* **What needs to be done**
From the listing below, return every line with the string "screenshot" in it.

------ Data supplied

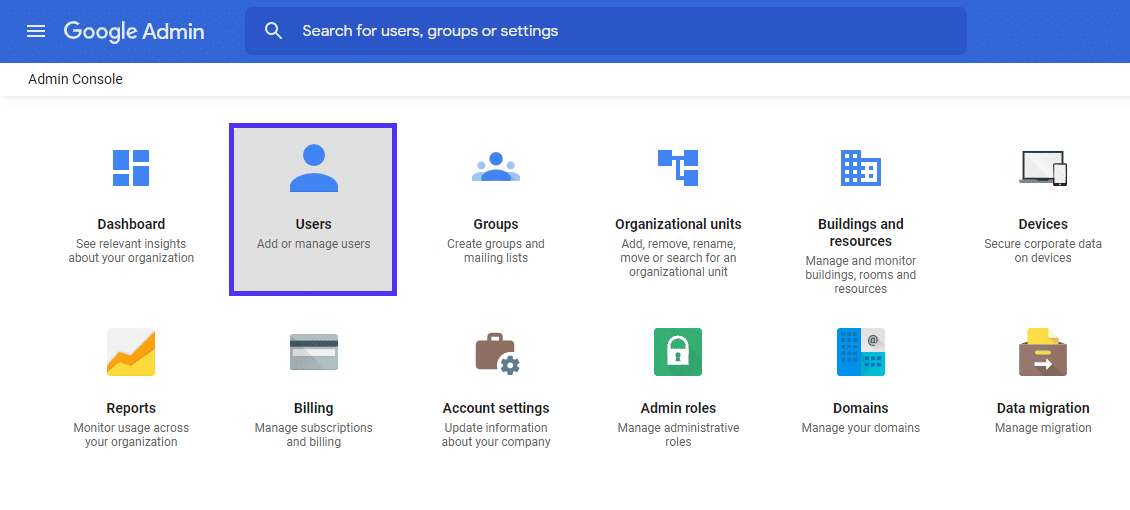Select the Admin Console breadcrumb
Viewport: 1130px width, 510px height.
click(x=75, y=79)
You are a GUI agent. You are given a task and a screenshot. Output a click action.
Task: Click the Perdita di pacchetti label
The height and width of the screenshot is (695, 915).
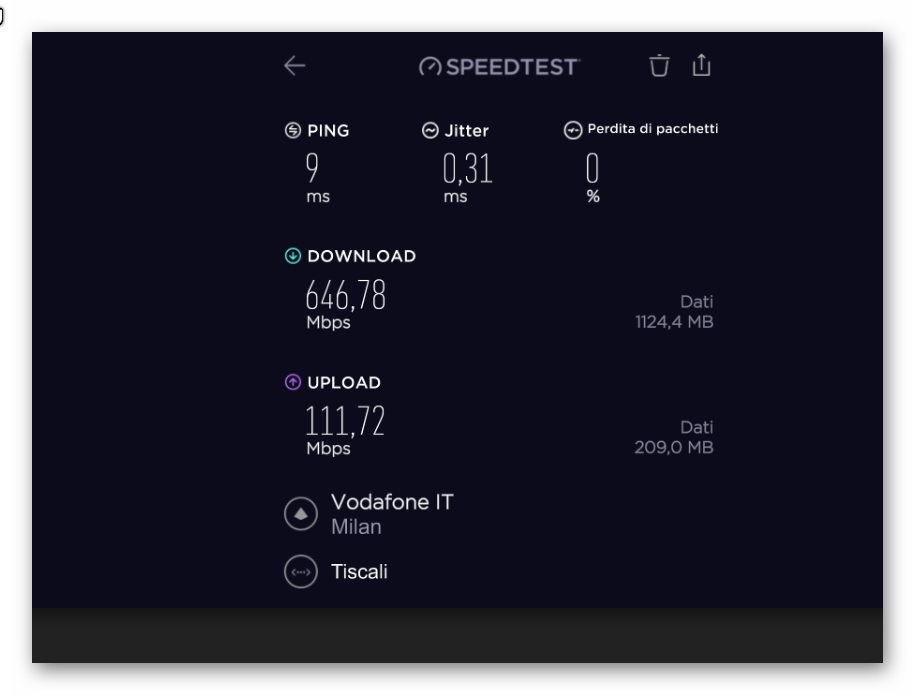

------------

* **Completed exercise**
You are a GUI agent. You are given a task and a screenshot. Output a click action.
The height and width of the screenshot is (695, 915).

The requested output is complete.